======== GIVEN RECORDS ========

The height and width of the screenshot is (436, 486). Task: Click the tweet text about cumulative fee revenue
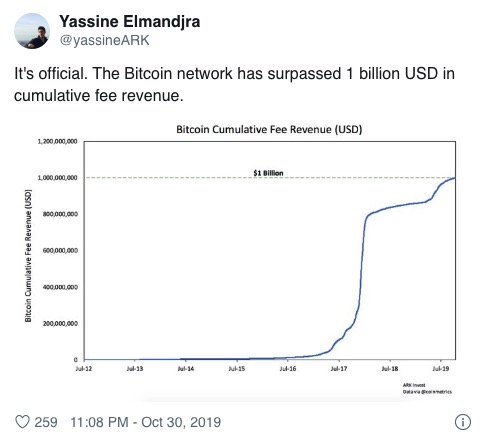coord(234,84)
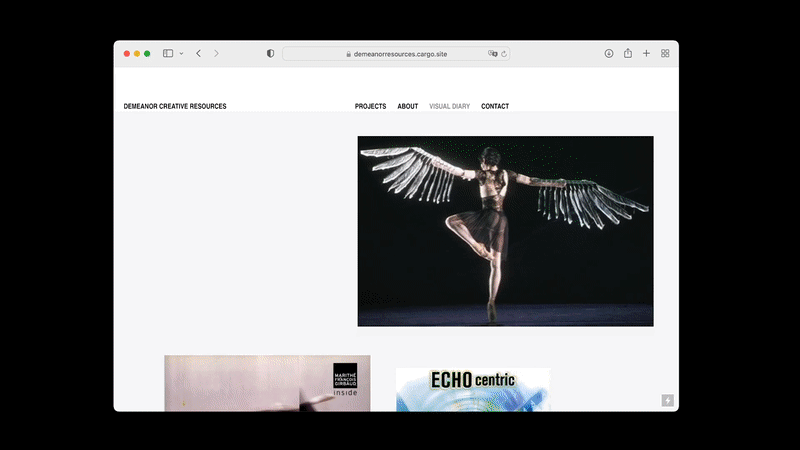This screenshot has height=450, width=800.
Task: Reload the page with the refresh icon
Action: (x=504, y=54)
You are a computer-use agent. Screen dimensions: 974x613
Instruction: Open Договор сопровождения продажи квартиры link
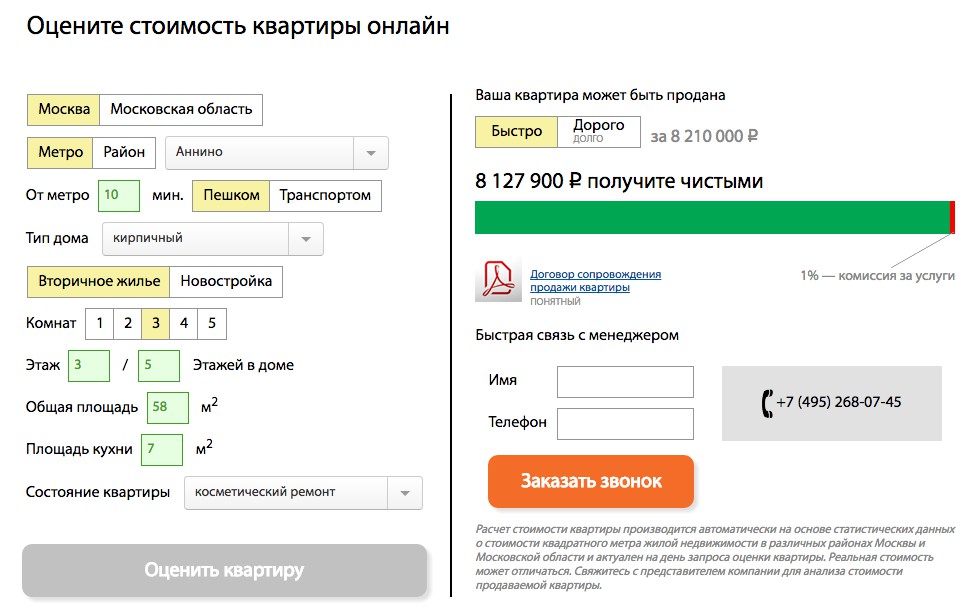[x=595, y=281]
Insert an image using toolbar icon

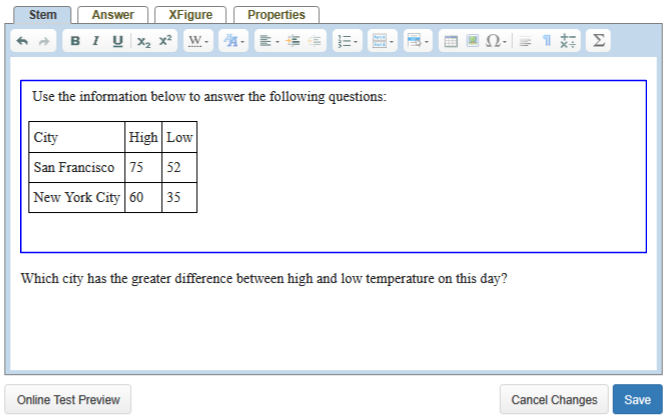pyautogui.click(x=472, y=41)
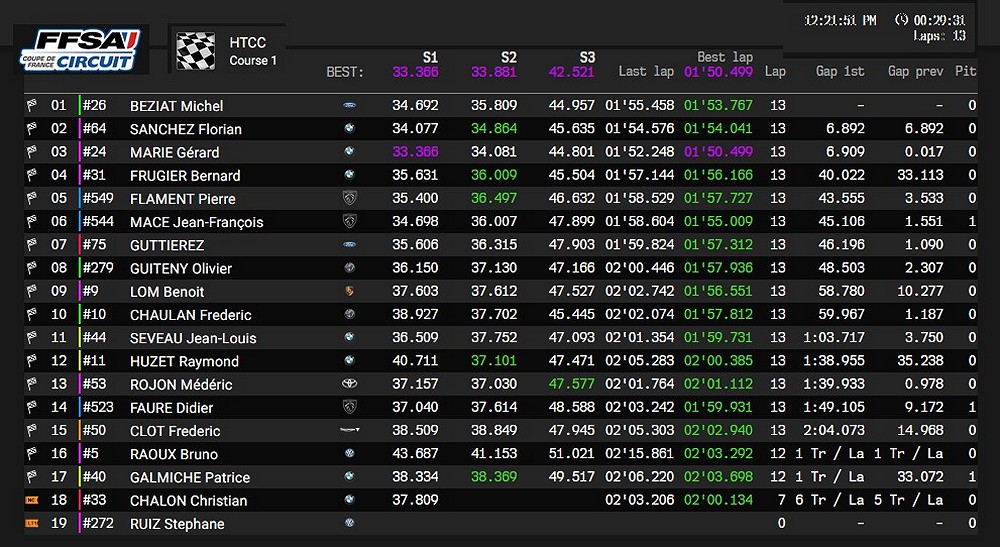Click the Porsche logo in Lom Benoit's row
1000x547 pixels.
pyautogui.click(x=350, y=291)
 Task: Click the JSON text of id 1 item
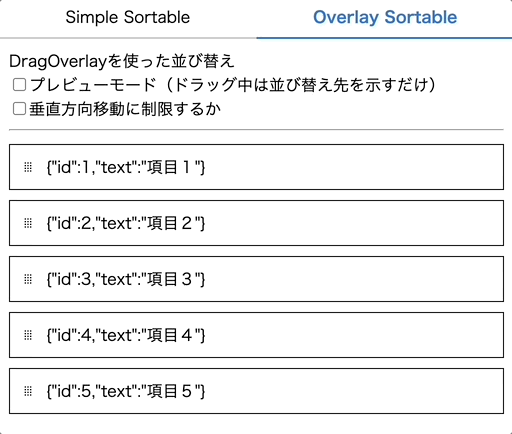point(126,167)
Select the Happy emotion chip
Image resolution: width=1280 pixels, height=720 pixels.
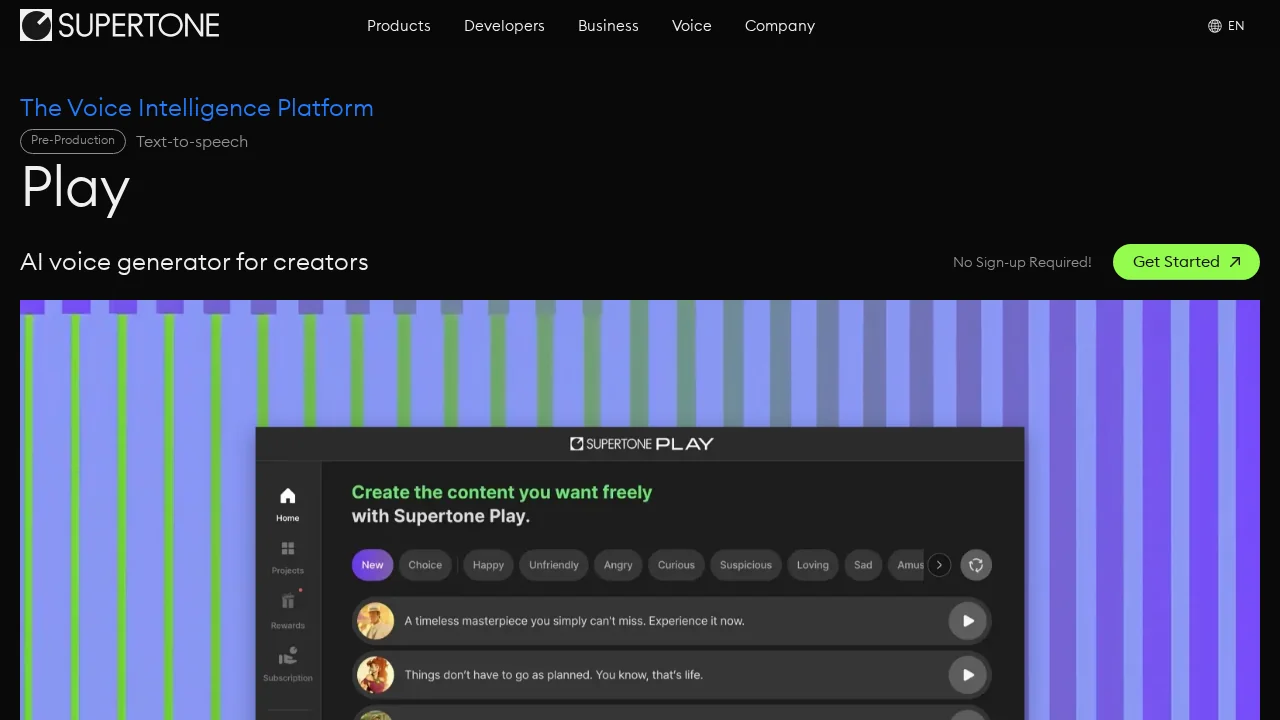pos(488,565)
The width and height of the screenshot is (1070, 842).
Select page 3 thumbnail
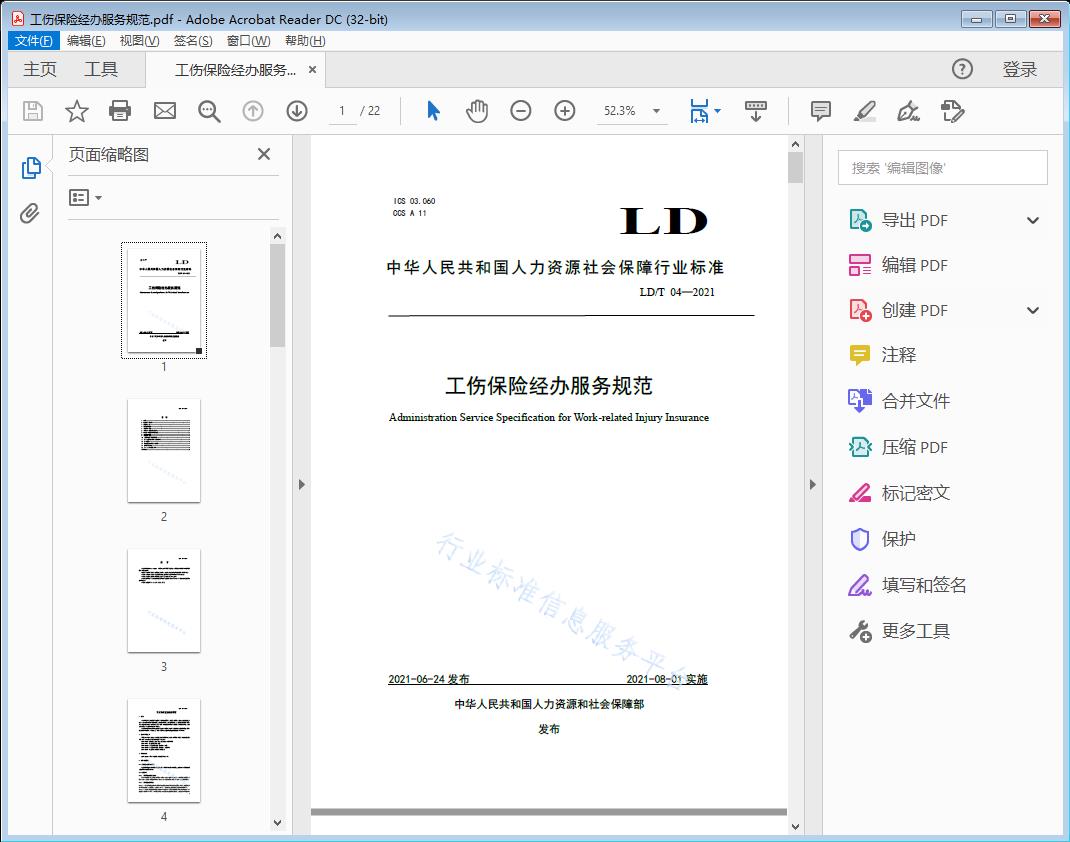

========

> [WHAT YOU NEED TO DO]: For this exercise, return the data above exactly and leave every picture out.

> [ANSWER SECTION]:
The height and width of the screenshot is (436, 486). Task: Click the tweet text about cumulative fee revenue
coord(234,84)
This screenshot has height=450, width=800.
Task: Reload the page with the refresh icon
Action: (x=504, y=54)
You are a computer-use agent. Screen dimensions: 974x613
Instruction: Open Договор сопровождения продажи квартиры link
[x=595, y=281]
Insert an image using toolbar icon

pyautogui.click(x=472, y=41)
Click the Porsche logo in Lom Benoit's row
1000x547 pixels.
pyautogui.click(x=350, y=291)
 Task: Click the JSON text of id 1 item
point(126,167)
Select the Happy emotion chip
Image resolution: width=1280 pixels, height=720 pixels.
pos(488,565)
The width and height of the screenshot is (1070, 842).
Select page 3 thumbnail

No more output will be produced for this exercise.